Что сделать:
(1) Ответьте по отрывку о бункере Гитлера:
(a) Кем приходилась Еве жена Фегеляйна Гретль?
(b) В каком районе находилась квартира, где офицер обнаружил Фегеляйна?
(c) С кем, согласно отчету агентства «Рейтер», Гиммлер и Фегеляйн вели переговоры о мире?
(2) О чем отрывок о бункере Гитлера? Изложите его суть в трех предложениях.
(3) Продолжите отрывок о бункере Гитлера, начав сразу после его последнего предложения.

Исходный текст:
********************
Двадцать седьмого апреля бункер погрузился в оцепенение. Гитлер вызвал к себе группенфюрера Германа Фегеляйна, офицера связи войск СС. Фегеляйна и след простыл. Его жена Гретль, сестра Евы, должна была родить со дня на день. Может, он поехал к ней в Мюнхен? Офицер, отправленный на его поиски, обнаружил Фегеляйна в гражданском облачении в уютной квартире в Шарлоттенбурге, куда он обычно водил своих подружек, оставаясь все тем же ловеласом, что и до женитьбы. Он нежился в постели со своей пламенно-рыжей (или нет?) любовницей-венгеркой (или без нее?), в зависимости от того, чьему рассказу верить. Согласно версии Траудль Юнге, он позвонил оттуда Еве и сказал, что все, кто остался с Гитлером, обречены. Нет, мол, нужды и времени что-то обдумывать, она должна присоединиться к нему и бежать, пока не поздно.

«Ева, ты должна оставить фюрера. Не будь дурой. Это вопрос жизни и смерти!»

Она отвечала: «Герман, где тебя черти носят? Немедленно возвращайся сюда! Фюрер уже спрашивает о тебе, ему надо поговорить с тобой».

Тут связь прервалась.

Ева, чья верность Гитлеру превосходила даже любовь к сестре, отказалась уезжать.

Ханна Рейч представляет события иначе. По ее словам, Фегеляйна схватили на окраине Берлина и, все еще сопротивляющегося, приволокли в бункер. В ночь с 28 на 29 апреля Гитлеру показали отчет агентства «Рейтер», где говорилось, что Гиммлер и его партнер — кичливый, самоуверенный Фегеляйн — ведут переговоры о мире с графом Фольке Бернадоттом, представителем шведского Красного Креста, выполняющим роль посредника между ними и союзниками. (Их предложения были отвергнуты, союзники требовали безоговорочной капитуляции.) Гитлер, конечно, разгневался, но, возможно помня о положении Фегеляйна в семье Браун и долгой, верной службе Гиммлера, ждал подтверждения первому рапорту.
********************
Исходные данные:
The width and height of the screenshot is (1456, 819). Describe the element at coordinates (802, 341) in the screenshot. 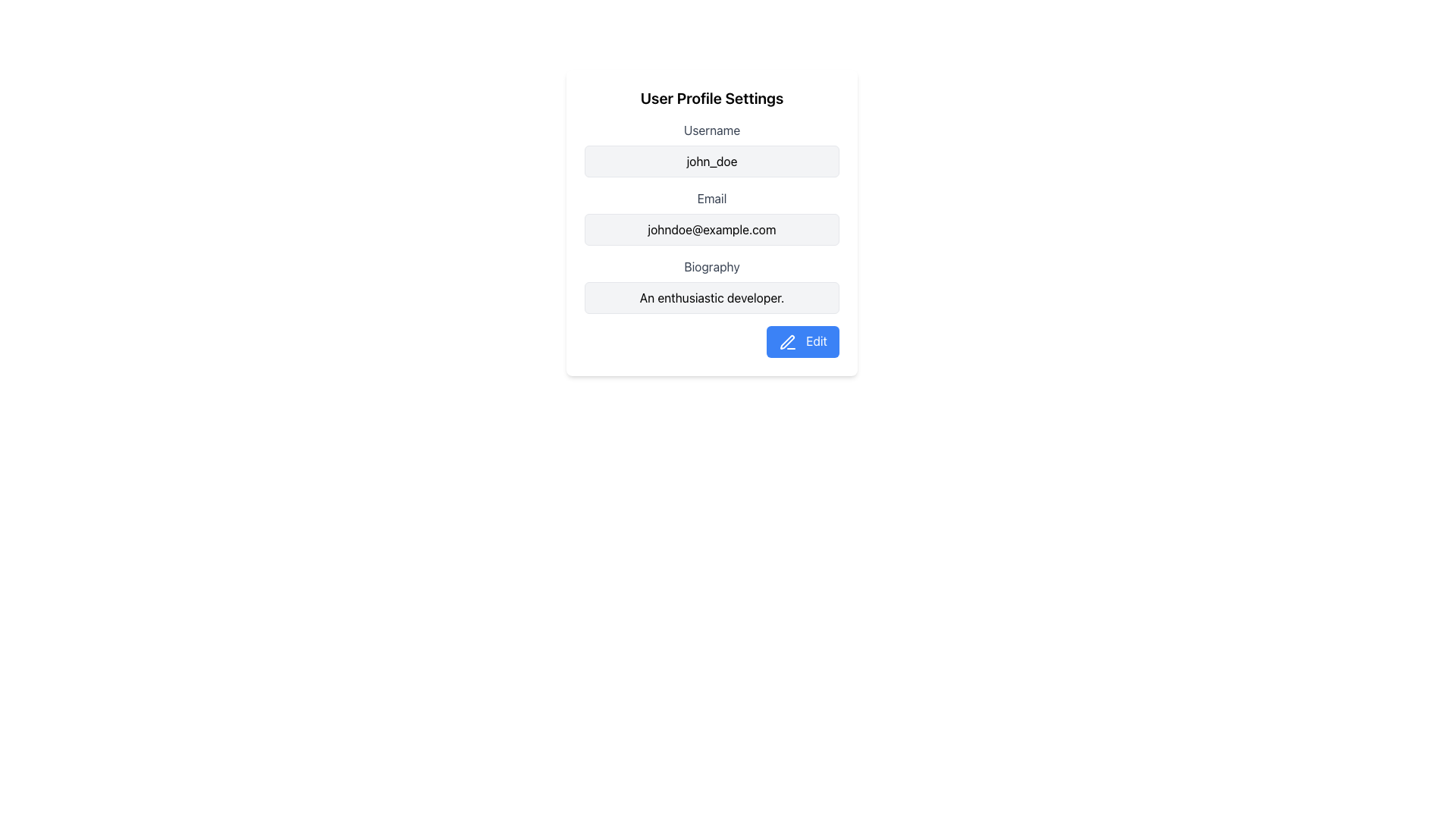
********************
Ответы по порядку:
(1)
(a) Сестрой.
(b) В Шарлоттенбурге.
(c) С графом Фольке Бернадоттом, представителем шведского Красного Креста.

(2) Двадцать седьмого апреля Гитлер вызвал к себе Германа Фегеляйна, но тот исчез, и посланный офицер нашел его в штатском в квартире в Шарлоттенбурге. По версии Траудль Юнге, оттуда Фегеляйн позвонил Еве и уговаривал ее бежать, но она отказалась оставить Гитлера. Ханна Рейч утверждает, что Фегеляйна схватили на окраине Берлина и приволокли в бункер, а в ночь с 28 на 29 апреля Гитлеру показали отчет «Рейтер» о мирных переговорах Гиммлера и Фегеляйна с графом Бернадоттом.

(3)
Двадцать восьмого апреля обреченные узники подземелья услышали по стокгольмскому радио сообщение, подтверждающее слухи, что Гиммлер договаривается с союзниками. Последнее и самое горькое предательство. Гиммлер был одним из первых товарищей Гитлера, участником Пивного путча 1923 года. И вот он — даже он — пополнил ряды изменников. Гитлер бушевал, как раненый зверь, с побагровевшим до неузнаваемости лицом, вне себя от ярости и, как ни странно это прозвучит, горя. Почти вся партийная верхушка терпеть не могла Генриха Гиммлера, рейхсфюрера СС, садиста и министра жестокости, заправлявшего концлагерями и лагерями смерти, но Гитлер упрямо верил, что он лоялен и надежен. В очередной раз жизнь показала, что он ошибается. Его свита, которую он осыпал почестями, оказалась фальшивкой — коварной, лживой, корыстной. Геринг, Фегеляйн, даже Гиммлер… его fidus Achates[34], он же treue Heinrich… верный Генрих.

Кипя гневом и предвидя возможность нового предательства, Гитлер сделал единственное, что ему оставалось: приказал отдать Фегеляйна под военный трибунал. Тут вмешалась Ева, умоляя пощадить зятя ради ее сестры и их нерожденного ребенка, чтобы тот не появился на свет без отца. Гитлер отказал, и Ева в слезах смиренно ответила: «Ты — фюрер». Фегеляйна держали в бункере под замком. В одиннадцать часов утра 28 апреля, когда соучастие Фегеляйна в попытке заключить мир подтвердилось, его вывели в сад рейхсканцелярии и расстреляли.

В полночь 29 апреля назначенный фельдмаршалом фон Грейм и Ханна Рейч покинули бункер, получив от Гитлера приказ арестовать Гиммлера. Они добрались благополучно, Ханне даже удалось отправить прощальное письмо Магды ее двадцатичетырехлетнему сыну Харальду, находящемуся в британском лагере для военнопленных, и проследить, чтобы оно дошло по назначению.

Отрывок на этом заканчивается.